─── Supplied information

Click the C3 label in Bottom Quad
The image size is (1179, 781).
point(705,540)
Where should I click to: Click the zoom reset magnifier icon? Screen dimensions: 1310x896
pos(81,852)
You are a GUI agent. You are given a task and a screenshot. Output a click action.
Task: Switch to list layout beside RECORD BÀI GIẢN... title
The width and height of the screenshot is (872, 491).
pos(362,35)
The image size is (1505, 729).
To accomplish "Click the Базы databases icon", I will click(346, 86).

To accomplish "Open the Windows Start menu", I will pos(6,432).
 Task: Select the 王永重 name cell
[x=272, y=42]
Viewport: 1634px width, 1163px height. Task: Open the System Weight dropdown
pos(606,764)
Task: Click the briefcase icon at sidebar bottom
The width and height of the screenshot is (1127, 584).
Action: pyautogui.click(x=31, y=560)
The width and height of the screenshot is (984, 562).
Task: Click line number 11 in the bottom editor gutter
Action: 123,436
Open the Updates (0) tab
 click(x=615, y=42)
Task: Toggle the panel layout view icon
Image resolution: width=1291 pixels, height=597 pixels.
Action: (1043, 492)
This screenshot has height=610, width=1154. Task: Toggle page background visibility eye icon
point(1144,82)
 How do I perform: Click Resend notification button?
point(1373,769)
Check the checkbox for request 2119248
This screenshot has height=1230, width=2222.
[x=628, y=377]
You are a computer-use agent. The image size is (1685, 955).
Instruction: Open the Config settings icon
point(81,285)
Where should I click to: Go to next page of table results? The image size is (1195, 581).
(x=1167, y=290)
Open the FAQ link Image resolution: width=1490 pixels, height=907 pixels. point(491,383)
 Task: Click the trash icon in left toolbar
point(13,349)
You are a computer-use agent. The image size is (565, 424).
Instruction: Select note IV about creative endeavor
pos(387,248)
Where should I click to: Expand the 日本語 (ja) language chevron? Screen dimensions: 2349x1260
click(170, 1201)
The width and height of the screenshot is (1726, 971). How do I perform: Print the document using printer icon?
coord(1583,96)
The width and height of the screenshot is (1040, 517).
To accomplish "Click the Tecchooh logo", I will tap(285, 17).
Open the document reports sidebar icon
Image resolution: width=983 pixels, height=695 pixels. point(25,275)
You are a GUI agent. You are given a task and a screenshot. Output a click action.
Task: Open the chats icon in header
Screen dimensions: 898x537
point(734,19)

──────

# Exercise:
Given the data above, transcribe exactly the lines from the one containing "Viewport: 1634px width, 1163px" down to the one containing "Task: Click the briefcase", and no others.

# Solved problem:
Viewport: 1634px width, 1163px height. Task: Open the System Weight dropdown
pos(606,764)
Task: Click the briefcase icon at sidebar bottom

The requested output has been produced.